In most variants, Janet then goes home and discovers that she is pregnant; some variants pick up the story at this point.  When asked about her condition, she declares that her baby's father is an elf whom she will not forsake. In some versions, she is informed of a herb that will induce abortion; in all the variants, when she returns to Carterhaugh and picks a plant, either the same roses as on her earlier visit or the herb, Tam reappears and challenges her action.

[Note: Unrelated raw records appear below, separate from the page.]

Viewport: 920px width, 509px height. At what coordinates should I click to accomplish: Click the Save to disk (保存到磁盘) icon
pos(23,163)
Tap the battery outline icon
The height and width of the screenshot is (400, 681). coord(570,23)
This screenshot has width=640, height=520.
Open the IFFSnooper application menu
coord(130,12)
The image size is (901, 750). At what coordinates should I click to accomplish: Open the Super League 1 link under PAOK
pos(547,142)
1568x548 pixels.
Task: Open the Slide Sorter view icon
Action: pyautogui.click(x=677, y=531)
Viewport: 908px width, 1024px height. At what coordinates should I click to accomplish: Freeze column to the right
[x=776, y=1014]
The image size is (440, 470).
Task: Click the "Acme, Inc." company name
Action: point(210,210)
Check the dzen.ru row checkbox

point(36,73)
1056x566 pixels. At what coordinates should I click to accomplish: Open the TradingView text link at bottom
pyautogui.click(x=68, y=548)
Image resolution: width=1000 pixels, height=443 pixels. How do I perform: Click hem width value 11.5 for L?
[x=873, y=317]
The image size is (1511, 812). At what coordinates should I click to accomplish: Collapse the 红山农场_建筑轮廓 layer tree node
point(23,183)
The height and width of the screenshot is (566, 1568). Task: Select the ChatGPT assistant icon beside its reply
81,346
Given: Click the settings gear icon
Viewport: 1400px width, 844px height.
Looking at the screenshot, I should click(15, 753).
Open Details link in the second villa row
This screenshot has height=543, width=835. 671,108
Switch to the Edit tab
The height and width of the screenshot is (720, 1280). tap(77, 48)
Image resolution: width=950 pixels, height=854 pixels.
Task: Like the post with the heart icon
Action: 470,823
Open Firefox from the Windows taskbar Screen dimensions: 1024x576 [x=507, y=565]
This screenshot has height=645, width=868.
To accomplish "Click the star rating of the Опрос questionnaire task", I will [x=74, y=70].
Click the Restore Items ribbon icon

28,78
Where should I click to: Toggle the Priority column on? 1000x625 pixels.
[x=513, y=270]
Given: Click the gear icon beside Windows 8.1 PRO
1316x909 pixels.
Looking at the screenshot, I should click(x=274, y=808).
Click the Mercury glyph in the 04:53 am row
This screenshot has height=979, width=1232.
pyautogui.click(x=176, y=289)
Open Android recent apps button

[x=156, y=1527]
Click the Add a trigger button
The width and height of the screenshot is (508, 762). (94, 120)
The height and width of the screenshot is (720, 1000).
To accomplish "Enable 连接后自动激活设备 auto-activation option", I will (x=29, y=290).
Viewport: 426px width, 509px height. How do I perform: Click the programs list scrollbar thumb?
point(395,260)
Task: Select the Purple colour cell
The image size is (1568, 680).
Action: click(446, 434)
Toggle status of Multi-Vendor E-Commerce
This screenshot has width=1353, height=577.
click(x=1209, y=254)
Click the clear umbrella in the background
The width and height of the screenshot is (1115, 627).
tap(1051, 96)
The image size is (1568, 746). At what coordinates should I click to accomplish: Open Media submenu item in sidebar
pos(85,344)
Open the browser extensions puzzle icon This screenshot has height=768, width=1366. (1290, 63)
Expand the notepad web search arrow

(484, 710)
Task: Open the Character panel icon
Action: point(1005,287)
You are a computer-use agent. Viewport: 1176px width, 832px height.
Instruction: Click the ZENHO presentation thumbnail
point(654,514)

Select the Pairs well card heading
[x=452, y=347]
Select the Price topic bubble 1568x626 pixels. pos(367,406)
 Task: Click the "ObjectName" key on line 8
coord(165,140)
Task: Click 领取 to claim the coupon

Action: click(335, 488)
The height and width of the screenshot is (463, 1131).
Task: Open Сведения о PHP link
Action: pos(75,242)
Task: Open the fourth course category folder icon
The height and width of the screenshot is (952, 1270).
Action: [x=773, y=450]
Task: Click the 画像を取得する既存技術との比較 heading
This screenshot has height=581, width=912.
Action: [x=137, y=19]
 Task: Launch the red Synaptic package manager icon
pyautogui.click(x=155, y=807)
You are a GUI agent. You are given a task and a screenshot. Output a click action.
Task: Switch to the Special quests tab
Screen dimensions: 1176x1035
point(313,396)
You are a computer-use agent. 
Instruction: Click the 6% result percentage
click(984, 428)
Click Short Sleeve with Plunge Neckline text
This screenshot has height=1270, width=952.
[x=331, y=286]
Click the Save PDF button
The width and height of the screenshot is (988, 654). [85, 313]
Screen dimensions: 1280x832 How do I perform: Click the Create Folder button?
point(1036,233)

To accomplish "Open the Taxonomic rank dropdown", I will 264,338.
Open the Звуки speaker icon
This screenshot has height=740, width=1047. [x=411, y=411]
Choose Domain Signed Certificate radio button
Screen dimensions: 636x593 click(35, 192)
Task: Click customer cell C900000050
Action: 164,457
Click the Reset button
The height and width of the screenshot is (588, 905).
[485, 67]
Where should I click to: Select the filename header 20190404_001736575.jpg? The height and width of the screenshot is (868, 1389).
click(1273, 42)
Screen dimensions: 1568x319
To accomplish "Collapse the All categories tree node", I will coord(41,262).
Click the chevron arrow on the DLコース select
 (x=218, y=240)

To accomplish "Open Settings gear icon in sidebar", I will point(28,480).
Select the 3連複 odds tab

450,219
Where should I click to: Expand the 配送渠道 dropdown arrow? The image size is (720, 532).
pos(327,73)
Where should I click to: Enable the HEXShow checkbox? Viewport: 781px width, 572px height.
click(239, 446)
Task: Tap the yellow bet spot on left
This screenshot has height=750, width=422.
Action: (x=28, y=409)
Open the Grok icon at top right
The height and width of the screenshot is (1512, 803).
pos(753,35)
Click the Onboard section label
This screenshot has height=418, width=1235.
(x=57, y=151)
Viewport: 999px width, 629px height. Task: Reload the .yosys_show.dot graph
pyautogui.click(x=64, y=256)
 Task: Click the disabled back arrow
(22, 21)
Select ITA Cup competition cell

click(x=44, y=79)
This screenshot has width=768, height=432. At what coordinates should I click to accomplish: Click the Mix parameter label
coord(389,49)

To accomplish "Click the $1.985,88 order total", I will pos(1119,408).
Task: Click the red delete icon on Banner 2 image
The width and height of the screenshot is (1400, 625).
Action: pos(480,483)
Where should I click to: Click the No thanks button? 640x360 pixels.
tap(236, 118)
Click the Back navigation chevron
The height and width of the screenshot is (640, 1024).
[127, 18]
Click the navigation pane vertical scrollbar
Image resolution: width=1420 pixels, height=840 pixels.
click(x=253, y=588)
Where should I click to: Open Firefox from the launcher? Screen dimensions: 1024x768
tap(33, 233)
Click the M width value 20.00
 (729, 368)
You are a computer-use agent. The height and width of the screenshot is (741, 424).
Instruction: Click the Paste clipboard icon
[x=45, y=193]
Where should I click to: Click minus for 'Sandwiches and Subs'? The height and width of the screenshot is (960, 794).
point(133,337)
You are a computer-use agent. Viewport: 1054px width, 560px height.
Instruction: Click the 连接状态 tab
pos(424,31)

She asks him whether he was ever human, either after that reappearance or, in some versions, immediately after their first meeting resulted in her pregnancy. He reveals that he was a mortal man, who, falling from his horse, was caught and captured by the Queen of Fairies. Every seven years, the fairies give one of their people as a teind (tithe) to Hell and Tam fears he will become the tithe that night, which is  Hallowe'en. He is to ride as part of a company of elven knights. Janet will recognise him by the white horse upon which he rides and by other signs. He instructs her to rescue him by pulling him down from the white horse, so Janet "catches" him this time, and holds him tightly. He warns her that the fairies will attempt to make her drop him by turning him into all manner of beasts (see Proteus), but that he will do her no harm. When he is finally turned into a burning coal, she is to throw him into a well, whereupon he will reappear as a naked man, and she must hide him. Janet does as she is asked and wins her knight. The Queen of Fairies is angry but acknowledges defeat.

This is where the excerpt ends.